(Records from a dataset)
###

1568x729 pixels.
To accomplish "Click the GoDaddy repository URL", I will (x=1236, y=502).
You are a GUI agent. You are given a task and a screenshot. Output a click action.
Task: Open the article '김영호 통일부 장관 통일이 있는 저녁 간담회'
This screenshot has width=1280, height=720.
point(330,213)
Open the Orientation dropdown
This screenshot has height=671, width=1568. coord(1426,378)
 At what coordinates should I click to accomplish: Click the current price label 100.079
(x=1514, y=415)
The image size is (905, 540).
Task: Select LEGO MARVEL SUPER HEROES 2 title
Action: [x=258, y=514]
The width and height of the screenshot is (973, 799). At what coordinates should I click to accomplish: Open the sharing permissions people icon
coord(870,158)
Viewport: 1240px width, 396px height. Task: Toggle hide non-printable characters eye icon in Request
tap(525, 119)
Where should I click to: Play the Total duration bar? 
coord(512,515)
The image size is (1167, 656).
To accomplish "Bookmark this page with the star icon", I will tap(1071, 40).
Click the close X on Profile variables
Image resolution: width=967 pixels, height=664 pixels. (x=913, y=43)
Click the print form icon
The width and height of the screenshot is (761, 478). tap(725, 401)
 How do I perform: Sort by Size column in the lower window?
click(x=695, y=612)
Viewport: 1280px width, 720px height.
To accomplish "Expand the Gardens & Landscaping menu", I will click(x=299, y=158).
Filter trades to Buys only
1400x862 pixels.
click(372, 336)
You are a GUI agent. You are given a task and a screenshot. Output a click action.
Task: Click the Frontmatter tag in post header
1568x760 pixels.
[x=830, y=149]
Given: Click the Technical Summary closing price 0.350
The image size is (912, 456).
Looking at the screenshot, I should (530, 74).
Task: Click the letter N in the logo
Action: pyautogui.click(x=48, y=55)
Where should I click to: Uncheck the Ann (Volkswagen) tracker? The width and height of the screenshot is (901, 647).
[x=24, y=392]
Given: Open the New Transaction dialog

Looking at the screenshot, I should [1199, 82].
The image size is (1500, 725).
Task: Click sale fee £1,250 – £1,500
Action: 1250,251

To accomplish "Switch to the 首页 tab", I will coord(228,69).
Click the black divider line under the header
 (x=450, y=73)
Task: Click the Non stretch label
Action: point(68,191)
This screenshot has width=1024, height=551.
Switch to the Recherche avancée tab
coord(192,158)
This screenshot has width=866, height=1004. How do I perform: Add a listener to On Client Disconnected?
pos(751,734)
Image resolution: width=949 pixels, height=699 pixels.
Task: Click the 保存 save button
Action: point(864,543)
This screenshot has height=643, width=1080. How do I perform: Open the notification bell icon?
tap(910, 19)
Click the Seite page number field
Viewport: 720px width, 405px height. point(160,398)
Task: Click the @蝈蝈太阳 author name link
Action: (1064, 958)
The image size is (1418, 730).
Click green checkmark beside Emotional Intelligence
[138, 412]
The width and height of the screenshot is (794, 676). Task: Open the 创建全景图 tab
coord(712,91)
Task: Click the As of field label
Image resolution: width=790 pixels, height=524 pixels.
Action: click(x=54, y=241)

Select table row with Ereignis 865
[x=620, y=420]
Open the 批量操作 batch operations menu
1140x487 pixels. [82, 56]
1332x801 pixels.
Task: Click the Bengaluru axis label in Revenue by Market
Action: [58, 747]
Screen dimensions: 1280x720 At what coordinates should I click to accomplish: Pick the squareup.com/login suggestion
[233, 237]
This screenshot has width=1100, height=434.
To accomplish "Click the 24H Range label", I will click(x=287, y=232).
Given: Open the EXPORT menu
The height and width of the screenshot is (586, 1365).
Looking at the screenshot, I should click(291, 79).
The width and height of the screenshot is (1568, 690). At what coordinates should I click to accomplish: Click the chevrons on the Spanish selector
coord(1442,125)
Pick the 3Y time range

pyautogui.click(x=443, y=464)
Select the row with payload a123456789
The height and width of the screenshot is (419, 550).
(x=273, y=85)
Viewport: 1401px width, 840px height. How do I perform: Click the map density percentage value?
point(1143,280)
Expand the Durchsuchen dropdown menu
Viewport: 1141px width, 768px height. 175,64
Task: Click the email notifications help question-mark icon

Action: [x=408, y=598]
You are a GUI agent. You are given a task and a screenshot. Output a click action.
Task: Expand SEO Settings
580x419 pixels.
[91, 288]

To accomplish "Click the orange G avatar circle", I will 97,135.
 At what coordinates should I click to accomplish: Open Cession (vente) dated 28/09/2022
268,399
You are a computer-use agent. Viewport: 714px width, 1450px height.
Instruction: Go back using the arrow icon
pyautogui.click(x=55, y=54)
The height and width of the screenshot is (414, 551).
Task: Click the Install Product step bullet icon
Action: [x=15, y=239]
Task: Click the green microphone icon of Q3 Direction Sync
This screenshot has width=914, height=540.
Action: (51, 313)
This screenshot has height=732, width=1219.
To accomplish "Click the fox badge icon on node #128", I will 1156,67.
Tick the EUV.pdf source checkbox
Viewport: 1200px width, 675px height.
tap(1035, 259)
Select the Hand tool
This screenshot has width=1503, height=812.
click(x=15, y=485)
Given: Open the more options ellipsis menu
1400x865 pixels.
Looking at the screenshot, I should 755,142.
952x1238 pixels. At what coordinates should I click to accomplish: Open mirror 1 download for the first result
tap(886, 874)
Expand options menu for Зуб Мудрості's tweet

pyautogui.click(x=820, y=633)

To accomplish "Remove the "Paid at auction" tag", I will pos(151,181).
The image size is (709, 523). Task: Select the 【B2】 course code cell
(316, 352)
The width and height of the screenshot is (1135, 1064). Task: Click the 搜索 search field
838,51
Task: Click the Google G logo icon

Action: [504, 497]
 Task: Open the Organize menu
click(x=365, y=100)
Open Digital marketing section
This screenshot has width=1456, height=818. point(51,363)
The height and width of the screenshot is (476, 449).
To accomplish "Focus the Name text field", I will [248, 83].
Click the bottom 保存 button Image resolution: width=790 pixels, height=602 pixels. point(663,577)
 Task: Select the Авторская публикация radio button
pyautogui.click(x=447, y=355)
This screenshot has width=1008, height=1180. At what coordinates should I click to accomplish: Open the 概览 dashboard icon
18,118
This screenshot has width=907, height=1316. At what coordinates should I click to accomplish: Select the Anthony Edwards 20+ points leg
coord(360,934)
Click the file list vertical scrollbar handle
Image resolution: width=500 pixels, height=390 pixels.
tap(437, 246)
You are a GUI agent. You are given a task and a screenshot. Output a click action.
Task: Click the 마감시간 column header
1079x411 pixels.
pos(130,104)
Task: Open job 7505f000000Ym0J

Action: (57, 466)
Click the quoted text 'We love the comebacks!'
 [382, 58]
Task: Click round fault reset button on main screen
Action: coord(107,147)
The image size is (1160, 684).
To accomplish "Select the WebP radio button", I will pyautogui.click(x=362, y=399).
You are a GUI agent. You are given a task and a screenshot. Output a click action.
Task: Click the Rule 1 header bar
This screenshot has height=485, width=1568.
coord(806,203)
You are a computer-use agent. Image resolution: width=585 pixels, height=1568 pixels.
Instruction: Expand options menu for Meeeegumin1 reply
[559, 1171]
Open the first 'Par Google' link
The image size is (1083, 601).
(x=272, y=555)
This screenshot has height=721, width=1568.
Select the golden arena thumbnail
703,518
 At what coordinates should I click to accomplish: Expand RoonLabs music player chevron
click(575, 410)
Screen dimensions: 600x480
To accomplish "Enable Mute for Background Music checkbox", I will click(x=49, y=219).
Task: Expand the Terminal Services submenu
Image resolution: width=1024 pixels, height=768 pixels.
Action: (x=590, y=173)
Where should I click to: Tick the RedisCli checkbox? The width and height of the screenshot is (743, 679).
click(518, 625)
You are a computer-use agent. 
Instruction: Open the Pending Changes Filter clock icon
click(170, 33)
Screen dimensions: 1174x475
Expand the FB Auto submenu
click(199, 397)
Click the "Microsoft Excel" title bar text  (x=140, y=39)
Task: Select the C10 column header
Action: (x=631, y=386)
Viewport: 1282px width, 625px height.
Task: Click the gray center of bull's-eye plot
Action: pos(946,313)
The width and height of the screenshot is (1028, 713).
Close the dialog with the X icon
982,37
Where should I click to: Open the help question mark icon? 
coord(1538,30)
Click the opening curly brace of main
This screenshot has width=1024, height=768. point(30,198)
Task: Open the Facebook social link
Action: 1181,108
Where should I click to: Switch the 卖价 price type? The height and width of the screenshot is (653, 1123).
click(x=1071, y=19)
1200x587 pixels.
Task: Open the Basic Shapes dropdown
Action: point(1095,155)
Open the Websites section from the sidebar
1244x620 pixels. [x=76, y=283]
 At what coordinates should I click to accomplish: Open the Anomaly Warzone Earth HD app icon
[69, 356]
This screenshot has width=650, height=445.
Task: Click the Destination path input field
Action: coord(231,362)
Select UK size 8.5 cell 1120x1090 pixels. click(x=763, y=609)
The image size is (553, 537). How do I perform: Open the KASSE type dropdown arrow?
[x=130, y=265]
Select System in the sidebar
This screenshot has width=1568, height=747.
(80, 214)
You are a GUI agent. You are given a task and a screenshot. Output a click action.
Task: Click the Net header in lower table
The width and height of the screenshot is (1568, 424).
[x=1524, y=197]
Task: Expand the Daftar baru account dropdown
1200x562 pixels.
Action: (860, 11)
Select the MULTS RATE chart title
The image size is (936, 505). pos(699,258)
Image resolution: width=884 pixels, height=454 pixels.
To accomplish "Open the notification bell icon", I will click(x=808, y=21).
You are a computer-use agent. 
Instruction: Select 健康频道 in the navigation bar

###

◆ ACTION ITEM:
If a line of the records above holds the string "computer", count it; then state only how many such lines there are.

◆ RESULT OF THIS TASK:
4